Would you please copy the part of the material below that opens with the line containing "Click the taskbar date 07/07/2016" and closes with the line containing "Open the trend"? Copy it exactly, and only it.
+ + + + +
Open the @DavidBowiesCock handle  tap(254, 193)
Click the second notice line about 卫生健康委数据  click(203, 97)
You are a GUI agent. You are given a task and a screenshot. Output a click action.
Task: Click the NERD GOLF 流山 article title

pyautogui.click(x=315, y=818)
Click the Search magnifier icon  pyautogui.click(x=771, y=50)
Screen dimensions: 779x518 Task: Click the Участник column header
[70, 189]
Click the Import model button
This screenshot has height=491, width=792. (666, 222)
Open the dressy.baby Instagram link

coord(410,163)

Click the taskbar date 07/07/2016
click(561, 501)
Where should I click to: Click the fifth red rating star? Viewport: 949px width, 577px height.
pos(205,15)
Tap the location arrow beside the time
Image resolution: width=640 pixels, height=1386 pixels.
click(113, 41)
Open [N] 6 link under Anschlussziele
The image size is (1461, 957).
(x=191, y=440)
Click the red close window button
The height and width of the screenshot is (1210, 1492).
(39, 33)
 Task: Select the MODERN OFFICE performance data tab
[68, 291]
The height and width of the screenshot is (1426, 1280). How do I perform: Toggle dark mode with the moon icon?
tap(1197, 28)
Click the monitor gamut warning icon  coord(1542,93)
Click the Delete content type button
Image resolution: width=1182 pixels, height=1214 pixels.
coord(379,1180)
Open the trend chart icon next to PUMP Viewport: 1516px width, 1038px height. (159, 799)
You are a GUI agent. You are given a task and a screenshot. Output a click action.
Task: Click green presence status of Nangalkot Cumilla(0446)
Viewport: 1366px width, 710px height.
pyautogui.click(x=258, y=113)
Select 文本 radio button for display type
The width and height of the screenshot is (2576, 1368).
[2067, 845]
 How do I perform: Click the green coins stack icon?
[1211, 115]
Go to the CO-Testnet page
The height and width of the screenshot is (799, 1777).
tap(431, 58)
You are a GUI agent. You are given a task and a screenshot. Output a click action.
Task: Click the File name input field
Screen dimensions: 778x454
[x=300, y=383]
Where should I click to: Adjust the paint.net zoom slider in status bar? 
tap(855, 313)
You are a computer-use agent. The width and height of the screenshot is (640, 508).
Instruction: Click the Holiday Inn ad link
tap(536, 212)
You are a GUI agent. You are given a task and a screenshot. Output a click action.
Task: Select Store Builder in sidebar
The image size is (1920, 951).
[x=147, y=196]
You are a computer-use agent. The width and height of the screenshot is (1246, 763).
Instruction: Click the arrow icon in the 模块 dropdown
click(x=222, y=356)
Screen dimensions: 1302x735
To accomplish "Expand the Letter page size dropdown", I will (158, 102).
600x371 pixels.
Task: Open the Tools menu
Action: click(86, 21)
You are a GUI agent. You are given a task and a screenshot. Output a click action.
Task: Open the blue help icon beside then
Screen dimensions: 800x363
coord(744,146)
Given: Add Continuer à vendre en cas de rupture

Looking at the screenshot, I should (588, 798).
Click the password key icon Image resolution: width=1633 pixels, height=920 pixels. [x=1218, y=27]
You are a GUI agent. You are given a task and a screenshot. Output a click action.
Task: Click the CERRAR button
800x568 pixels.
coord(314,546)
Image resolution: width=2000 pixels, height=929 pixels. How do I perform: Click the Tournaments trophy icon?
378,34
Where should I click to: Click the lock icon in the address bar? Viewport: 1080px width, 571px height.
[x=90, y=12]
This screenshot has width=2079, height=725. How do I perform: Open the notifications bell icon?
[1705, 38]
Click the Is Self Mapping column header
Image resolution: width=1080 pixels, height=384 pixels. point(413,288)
+ + + + +
| REPLY |
Click the taskbar date 07/07/2016
click(561, 501)
Where should I click to: Click the fifth red rating star? Viewport: 949px width, 577px height.
pos(205,15)
Tap the location arrow beside the time
Image resolution: width=640 pixels, height=1386 pixels.
click(113, 41)
Open [N] 6 link under Anschlussziele
The image size is (1461, 957).
(x=191, y=440)
Click the red close window button
The height and width of the screenshot is (1210, 1492).
(39, 33)
 Task: Select the MODERN OFFICE performance data tab
[68, 291]
The height and width of the screenshot is (1426, 1280). How do I perform: Toggle dark mode with the moon icon?
tap(1197, 28)
Click the monitor gamut warning icon  coord(1542,93)
Click the Delete content type button
Image resolution: width=1182 pixels, height=1214 pixels.
coord(379,1180)
Open the trend chart icon next to PUMP Viewport: 1516px width, 1038px height. (159, 799)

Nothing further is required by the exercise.